The first-fruits of their sowing showed within the hour, when some of
the officers were having tea together in a corner of a ruined cottage,
which had been converted into a keep.
The servant who was preparing tea had placed a battered pot on the half
of a broken door, which served for a mess table; had laid out a loaf of
bread, tin pots of jam, a cake, and a flattened box of flattened
chocolates, and these offices having been fully performed he should
have retired.
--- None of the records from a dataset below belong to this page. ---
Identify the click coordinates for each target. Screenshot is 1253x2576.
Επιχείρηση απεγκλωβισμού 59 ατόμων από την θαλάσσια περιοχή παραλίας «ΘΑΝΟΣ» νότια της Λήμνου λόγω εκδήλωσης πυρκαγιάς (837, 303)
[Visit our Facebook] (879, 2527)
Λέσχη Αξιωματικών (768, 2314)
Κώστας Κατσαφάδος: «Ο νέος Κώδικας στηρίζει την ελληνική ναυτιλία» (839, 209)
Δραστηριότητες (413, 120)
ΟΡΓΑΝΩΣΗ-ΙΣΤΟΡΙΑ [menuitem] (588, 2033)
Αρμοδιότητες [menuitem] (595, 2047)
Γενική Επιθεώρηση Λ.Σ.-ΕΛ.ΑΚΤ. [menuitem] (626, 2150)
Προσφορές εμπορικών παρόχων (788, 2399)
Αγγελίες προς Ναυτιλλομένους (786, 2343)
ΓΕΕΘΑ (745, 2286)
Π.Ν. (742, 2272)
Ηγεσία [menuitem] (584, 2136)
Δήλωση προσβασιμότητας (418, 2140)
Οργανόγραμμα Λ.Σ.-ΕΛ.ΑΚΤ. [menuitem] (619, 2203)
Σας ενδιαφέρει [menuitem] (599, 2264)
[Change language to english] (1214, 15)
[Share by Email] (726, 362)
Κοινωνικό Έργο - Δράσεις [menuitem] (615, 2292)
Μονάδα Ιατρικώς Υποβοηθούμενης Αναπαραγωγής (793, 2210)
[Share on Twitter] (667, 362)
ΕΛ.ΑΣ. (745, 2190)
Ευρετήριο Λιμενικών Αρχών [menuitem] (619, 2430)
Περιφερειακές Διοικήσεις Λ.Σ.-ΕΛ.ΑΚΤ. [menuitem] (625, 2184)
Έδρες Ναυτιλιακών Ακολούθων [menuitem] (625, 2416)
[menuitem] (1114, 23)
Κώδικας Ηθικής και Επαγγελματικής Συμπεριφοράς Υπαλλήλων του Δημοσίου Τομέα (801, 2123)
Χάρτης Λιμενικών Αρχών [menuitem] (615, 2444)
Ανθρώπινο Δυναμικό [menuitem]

Instead, however, he fidgeted to and fro, offered to pour
the tea from the dented coffee-pot, asked if anything more was wanted,
pushed the loaf over to the Captain, apologizing at length for the
impossibility of getting a scrape of butter these days; hovered round
the table, and generally made it plain that he had something he wished
to say, or that he supposed they had something to say he wished to
hear.
"What are you dodging about there for, man?" the Captain asked
irritably at last. "Is it anything you want?"
"Nothing, sorr," said the man, "only I was just wondering if you had
heard annything of a Gineral with fifty thousand francs in his pocket,
lying out there beyond the trench."
"Five thousand francs," corrected Riley gently.
"'Twas fifty thousand I heard, sorr," said the man eagerly; "but ye
have heard, then, sorr?"
"What's this about a General?" demanded the Captain.